As a technical detail, we note that the implementation of scuff-static actually differs in some significant ways from the other codes in the scuff-em suite; in particular, as compared to the scuff-em core library, scuff-static uses different basis functions and a different formulation of the boundary-element method, as appropriate for zero-frequency problems. (More specifically, scuff-static expands surface electric charge densities on PEC and dielectric surfaces using pulse'' basis functions, which are constant on individual triangles and vanishing everywhere else.) However, from the implementation standpoint, it turns out that the calculations needed to implement the electrostatics calculations in scuff-static are a proper subset of the calculations already implemented in scuff-em. Moreover, from the user's standpoint, the work needed to set up a scuff-static problem (create surface meshes, write geometry files, etc.) is similar to the setup needed for the nonzero-frequency codes in the scuff-em suite. This is why it makes sense to package these codes together.

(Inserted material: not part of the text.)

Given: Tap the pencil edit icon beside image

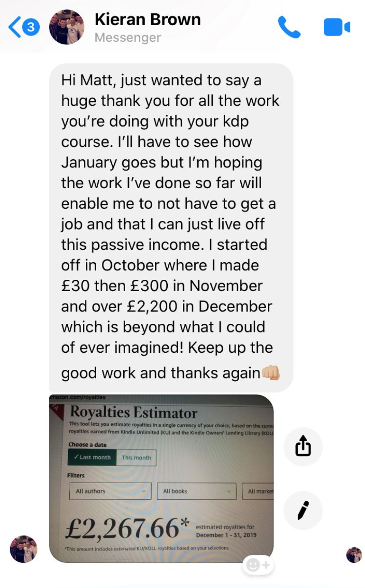Looking at the screenshot, I should click(x=303, y=510).
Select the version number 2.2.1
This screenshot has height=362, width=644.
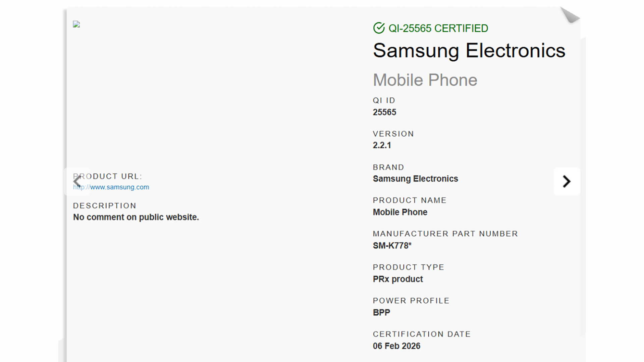coord(382,145)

Here is a brief technical memo discussing the implementation of scuff-static, including both the underlying BEM electrostatics formulation and the execution of the various types of calculation (capacitance, polarizability, etc.) that the code can do.

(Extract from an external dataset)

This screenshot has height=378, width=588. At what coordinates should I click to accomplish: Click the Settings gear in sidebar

# 1. scuff-static command-line options

### Common options

scuff-static recognizes the following subset of the list of commonly accepted options to scuff-em command-line codes.

--geometry --TransFile --EPFile

### Options requesting capacitance-matrix output

--CapFile MyCapacitanceMatrix.dat --TransFile MyTransFile.trans

If you specify a file name using --CapFile, scuff-static will compute the full capacitance matrix for your geometry and write the data to the specified file. (The file will be overwritten if it already exists.)

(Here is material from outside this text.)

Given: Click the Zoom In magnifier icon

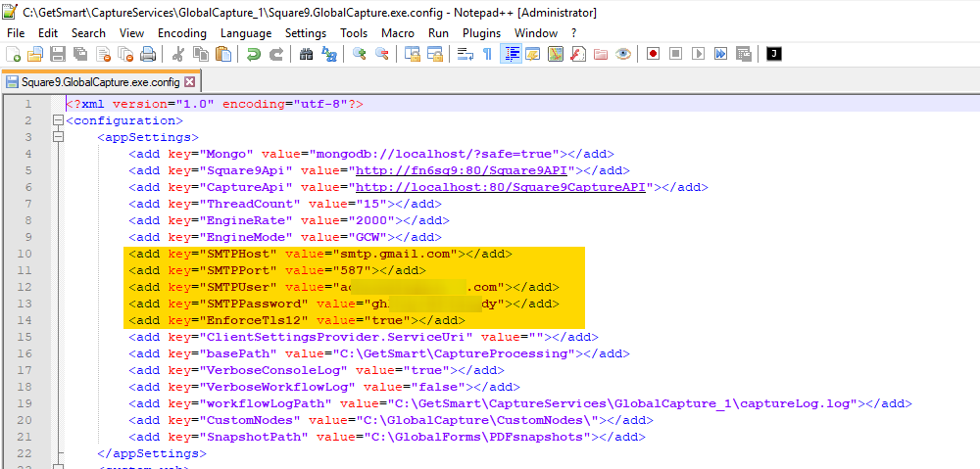Looking at the screenshot, I should coord(360,54).
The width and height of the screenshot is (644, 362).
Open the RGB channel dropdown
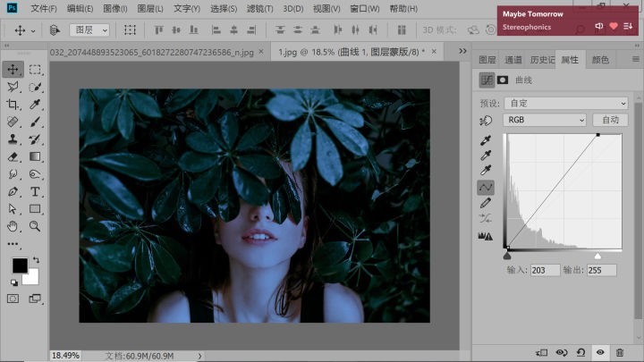pyautogui.click(x=544, y=120)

The optional --TransFile option may be used to specify a list of geometrical transformations to be applied to your geometry. In this case, the full capacitance matrix will be computed for each specified transformation.

### Options requesting polarizability output

--PolFile MyPolFile.dat

If you specify a file name using --PolFile, scuff-static will compute the DC polarizability of each object in your geometry and write the data to the specified file. (The file will be overwritten if it already exists.)

### Options requesting computation of electrostatic fields

--EPFile MyEPFile --PlotFile MyPlotFile.pp --PotFile MyPotFile --ConstField [X|Y|Z] --PhiExt PhiFile

If you specify a list of field evaluation points using --EPFile MyEPFile, then scuff-static will compute the electrostatic potential and field at each evaluation point and write the results to a file named MyEPFile.out. (The file will be overwritten if it already exists.) The file will contain a header explaining how to interpret its contents.

The --PlotFile option may be used to request creation of a gmsh visualization file plotting the induced charge density on all conducting and dielectric surfaces in the geometry. If you say --PlotFile MyPlotFile.pp, then you will get a file named MyPlotFile.pp which may be opened in gmsh for visualization purposes.

By default, all conductor surfaces will be held at zero potential. If you wish to set one or more conductor surfaces to non-zero potential, you may do this by saying --PotFile MyPotFile (here "pot" is short for "potential). MyPotFile should be simply a list of (surface label, potential value) pairs, like this:

UpperSurface 1.2 LowerSurface -3.4

where UpperSurface and LowerSurface are the labels you assigned to the surfaces in question in the .scuffgeo file. (The label is the string following the OBJECT or SURFACE keyword in the .scuffgeo file.) This would set the conductor surface UpperSurface to a potential of 1.2 volts and the conductor surface LowerSurface to a potential of -3.4 volts.

By default, the calculation will be performed with no external electrostatic field. You can say e.g. --ConstField X to request that the calculation be performed in the presence of a constant unit-strength electrostatic field pointing in the positive $x$ direction.

Alternatively, you may use the --PhiExt option to specify the name of a file describing a more complicated (non-constant) external field.